▶ Instructions to follow: Could you copy every entry exactly, with nothing changed?

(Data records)
= = = =

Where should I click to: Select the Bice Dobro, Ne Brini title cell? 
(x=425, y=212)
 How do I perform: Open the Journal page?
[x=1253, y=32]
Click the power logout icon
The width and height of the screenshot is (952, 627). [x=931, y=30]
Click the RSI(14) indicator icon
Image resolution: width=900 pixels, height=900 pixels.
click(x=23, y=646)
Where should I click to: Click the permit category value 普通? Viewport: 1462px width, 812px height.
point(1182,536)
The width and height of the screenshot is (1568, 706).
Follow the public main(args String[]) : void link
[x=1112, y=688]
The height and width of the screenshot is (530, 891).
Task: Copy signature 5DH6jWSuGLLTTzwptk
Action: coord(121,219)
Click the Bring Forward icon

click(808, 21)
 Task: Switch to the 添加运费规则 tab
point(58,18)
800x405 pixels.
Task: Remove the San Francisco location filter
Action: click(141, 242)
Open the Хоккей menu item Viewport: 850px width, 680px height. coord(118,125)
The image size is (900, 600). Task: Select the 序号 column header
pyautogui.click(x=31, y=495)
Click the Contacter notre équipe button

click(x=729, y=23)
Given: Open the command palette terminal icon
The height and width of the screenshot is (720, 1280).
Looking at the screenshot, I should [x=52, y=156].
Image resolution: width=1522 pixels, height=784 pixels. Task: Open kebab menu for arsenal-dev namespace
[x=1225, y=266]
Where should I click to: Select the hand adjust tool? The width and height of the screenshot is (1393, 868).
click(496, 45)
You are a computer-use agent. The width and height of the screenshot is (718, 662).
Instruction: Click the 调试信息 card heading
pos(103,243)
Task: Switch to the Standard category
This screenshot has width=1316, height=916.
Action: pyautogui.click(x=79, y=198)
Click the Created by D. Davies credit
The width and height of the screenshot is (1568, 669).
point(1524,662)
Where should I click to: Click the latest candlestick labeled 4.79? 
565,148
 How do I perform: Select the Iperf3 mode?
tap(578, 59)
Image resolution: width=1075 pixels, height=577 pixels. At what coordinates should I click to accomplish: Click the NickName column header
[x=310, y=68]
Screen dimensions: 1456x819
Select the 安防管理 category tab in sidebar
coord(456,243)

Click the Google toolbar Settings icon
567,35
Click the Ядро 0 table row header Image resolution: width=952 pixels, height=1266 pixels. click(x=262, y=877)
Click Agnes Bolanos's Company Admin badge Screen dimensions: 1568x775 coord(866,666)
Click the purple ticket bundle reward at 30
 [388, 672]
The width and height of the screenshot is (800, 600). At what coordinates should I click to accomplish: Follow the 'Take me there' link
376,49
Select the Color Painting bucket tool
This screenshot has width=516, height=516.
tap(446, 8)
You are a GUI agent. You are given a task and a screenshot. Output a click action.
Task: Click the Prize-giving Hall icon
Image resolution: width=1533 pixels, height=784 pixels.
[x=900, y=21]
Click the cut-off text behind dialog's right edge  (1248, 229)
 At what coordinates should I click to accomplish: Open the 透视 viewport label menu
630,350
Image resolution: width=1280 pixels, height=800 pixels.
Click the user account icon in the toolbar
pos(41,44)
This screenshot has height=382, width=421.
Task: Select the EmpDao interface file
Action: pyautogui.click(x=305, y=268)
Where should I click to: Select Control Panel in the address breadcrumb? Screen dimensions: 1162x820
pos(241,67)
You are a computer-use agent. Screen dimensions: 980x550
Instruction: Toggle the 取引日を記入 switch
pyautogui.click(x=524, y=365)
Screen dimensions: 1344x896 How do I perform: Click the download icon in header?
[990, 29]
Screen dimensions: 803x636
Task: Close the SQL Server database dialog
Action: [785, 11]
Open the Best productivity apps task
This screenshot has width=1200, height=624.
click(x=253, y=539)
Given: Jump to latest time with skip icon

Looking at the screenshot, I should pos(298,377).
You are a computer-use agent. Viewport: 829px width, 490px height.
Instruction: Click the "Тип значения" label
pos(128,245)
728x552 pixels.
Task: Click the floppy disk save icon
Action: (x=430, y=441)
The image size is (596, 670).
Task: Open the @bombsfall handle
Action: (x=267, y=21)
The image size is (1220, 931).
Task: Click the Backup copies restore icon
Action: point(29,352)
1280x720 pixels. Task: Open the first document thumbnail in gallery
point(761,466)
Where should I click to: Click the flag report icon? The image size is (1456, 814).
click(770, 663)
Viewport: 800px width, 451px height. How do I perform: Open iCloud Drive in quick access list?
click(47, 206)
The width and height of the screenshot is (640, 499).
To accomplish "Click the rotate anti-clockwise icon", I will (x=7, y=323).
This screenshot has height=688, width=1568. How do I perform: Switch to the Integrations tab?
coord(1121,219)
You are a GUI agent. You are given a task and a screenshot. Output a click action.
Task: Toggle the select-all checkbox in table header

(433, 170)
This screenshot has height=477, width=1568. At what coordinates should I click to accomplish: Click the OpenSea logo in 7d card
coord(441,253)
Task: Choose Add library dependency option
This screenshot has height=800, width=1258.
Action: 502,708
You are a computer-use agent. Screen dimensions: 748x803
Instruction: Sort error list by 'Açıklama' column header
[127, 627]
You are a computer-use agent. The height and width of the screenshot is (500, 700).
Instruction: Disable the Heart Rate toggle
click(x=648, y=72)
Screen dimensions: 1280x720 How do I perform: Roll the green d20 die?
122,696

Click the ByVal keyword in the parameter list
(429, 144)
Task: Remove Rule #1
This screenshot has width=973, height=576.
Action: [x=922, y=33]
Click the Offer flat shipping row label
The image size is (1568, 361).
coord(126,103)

= = = =

▶ Response area:
Where should I click to: Select the Bice Dobro, Ne Brini title cell? 
(x=425, y=212)
 How do I perform: Open the Journal page?
[x=1253, y=32]
Click the power logout icon
The width and height of the screenshot is (952, 627). [x=931, y=30]
Click the RSI(14) indicator icon
Image resolution: width=900 pixels, height=900 pixels.
click(x=23, y=646)
Where should I click to: Click the permit category value 普通? Viewport: 1462px width, 812px height.
point(1182,536)
The width and height of the screenshot is (1568, 706).
Follow the public main(args String[]) : void link
[x=1112, y=688]
The height and width of the screenshot is (530, 891).
Task: Copy signature 5DH6jWSuGLLTTzwptk
Action: coord(121,219)
Click the Bring Forward icon

click(808, 21)
 Task: Switch to the 添加运费规则 tab
point(58,18)
800x405 pixels.
Task: Remove the San Francisco location filter
Action: click(141, 242)
Open the Хоккей menu item Viewport: 850px width, 680px height. coord(118,125)
The image size is (900, 600). Task: Select the 序号 column header
pyautogui.click(x=31, y=495)
Click the Contacter notre équipe button

click(x=729, y=23)
Given: Open the command palette terminal icon
The height and width of the screenshot is (720, 1280).
Looking at the screenshot, I should [x=52, y=156].
Image resolution: width=1522 pixels, height=784 pixels. Task: Open kebab menu for arsenal-dev namespace
[x=1225, y=266]
Where should I click to: Select the hand adjust tool? The width and height of the screenshot is (1393, 868).
click(496, 45)
You are a computer-use agent. The width and height of the screenshot is (718, 662).
Instruction: Click the 调试信息 card heading
pos(103,243)
Task: Switch to the Standard category
This screenshot has width=1316, height=916.
Action: pyautogui.click(x=79, y=198)
Click the Created by D. Davies credit
The width and height of the screenshot is (1568, 669).
point(1524,662)
Where should I click to: Click the latest candlestick labeled 4.79? 
565,148
 How do I perform: Select the Iperf3 mode?
tap(578, 59)
Image resolution: width=1075 pixels, height=577 pixels. At what coordinates should I click to accomplish: Click the NickName column header
[x=310, y=68]
Screen dimensions: 1456x819
Select the 安防管理 category tab in sidebar
coord(456,243)

Click the Google toolbar Settings icon
567,35
Click the Ядро 0 table row header Image resolution: width=952 pixels, height=1266 pixels. click(x=262, y=877)
Click Agnes Bolanos's Company Admin badge Screen dimensions: 1568x775 coord(866,666)
Click the purple ticket bundle reward at 30
 [388, 672]
The width and height of the screenshot is (800, 600). At what coordinates should I click to accomplish: Follow the 'Take me there' link
376,49
Select the Color Painting bucket tool
This screenshot has width=516, height=516.
tap(446, 8)
You are a GUI agent. You are given a task and a screenshot. Output a click action.
Task: Click the Prize-giving Hall icon
Image resolution: width=1533 pixels, height=784 pixels.
[x=900, y=21]
Click the cut-off text behind dialog's right edge  (1248, 229)
 At what coordinates should I click to accomplish: Open the 透视 viewport label menu
630,350
Image resolution: width=1280 pixels, height=800 pixels.
Click the user account icon in the toolbar
pos(41,44)
This screenshot has height=382, width=421.
Task: Select the EmpDao interface file
Action: pyautogui.click(x=305, y=268)
Where should I click to: Select Control Panel in the address breadcrumb? Screen dimensions: 1162x820
pos(241,67)
You are a computer-use agent. Screen dimensions: 980x550
Instruction: Toggle the 取引日を記入 switch
pyautogui.click(x=524, y=365)
Screen dimensions: 1344x896 How do I perform: Click the download icon in header?
[990, 29]
Screen dimensions: 803x636
Task: Close the SQL Server database dialog
Action: [785, 11]
Open the Best productivity apps task
This screenshot has width=1200, height=624.
click(x=253, y=539)
Given: Jump to latest time with skip icon

Looking at the screenshot, I should pos(298,377).
You are a computer-use agent. Viewport: 829px width, 490px height.
Instruction: Click the "Тип значения" label
pos(128,245)
728x552 pixels.
Task: Click the floppy disk save icon
Action: (x=430, y=441)
The image size is (596, 670).
Task: Open the @bombsfall handle
Action: (x=267, y=21)
The image size is (1220, 931).
Task: Click the Backup copies restore icon
Action: point(29,352)
1280x720 pixels. Task: Open the first document thumbnail in gallery
point(761,466)
Where should I click to: Click the flag report icon? The image size is (1456, 814).
click(770, 663)
Viewport: 800px width, 451px height. How do I perform: Open iCloud Drive in quick access list?
click(47, 206)
The width and height of the screenshot is (640, 499).
To accomplish "Click the rotate anti-clockwise icon", I will (x=7, y=323).
This screenshot has height=688, width=1568. How do I perform: Switch to the Integrations tab?
coord(1121,219)
You are a GUI agent. You are given a task and a screenshot. Output a click action.
Task: Toggle the select-all checkbox in table header

(433, 170)
This screenshot has height=477, width=1568. At what coordinates should I click to accomplish: Click the OpenSea logo in 7d card
coord(441,253)
Task: Choose Add library dependency option
This screenshot has height=800, width=1258.
Action: 502,708
You are a computer-use agent. Screen dimensions: 748x803
Instruction: Sort error list by 'Açıklama' column header
[127, 627]
You are a computer-use agent. The height and width of the screenshot is (500, 700).
Instruction: Disable the Heart Rate toggle
click(x=648, y=72)
Screen dimensions: 1280x720 How do I perform: Roll the green d20 die?
122,696

Click the ByVal keyword in the parameter list
(429, 144)
Task: Remove Rule #1
This screenshot has width=973, height=576.
Action: [x=922, y=33]
Click the Offer flat shipping row label
The image size is (1568, 361).
coord(126,103)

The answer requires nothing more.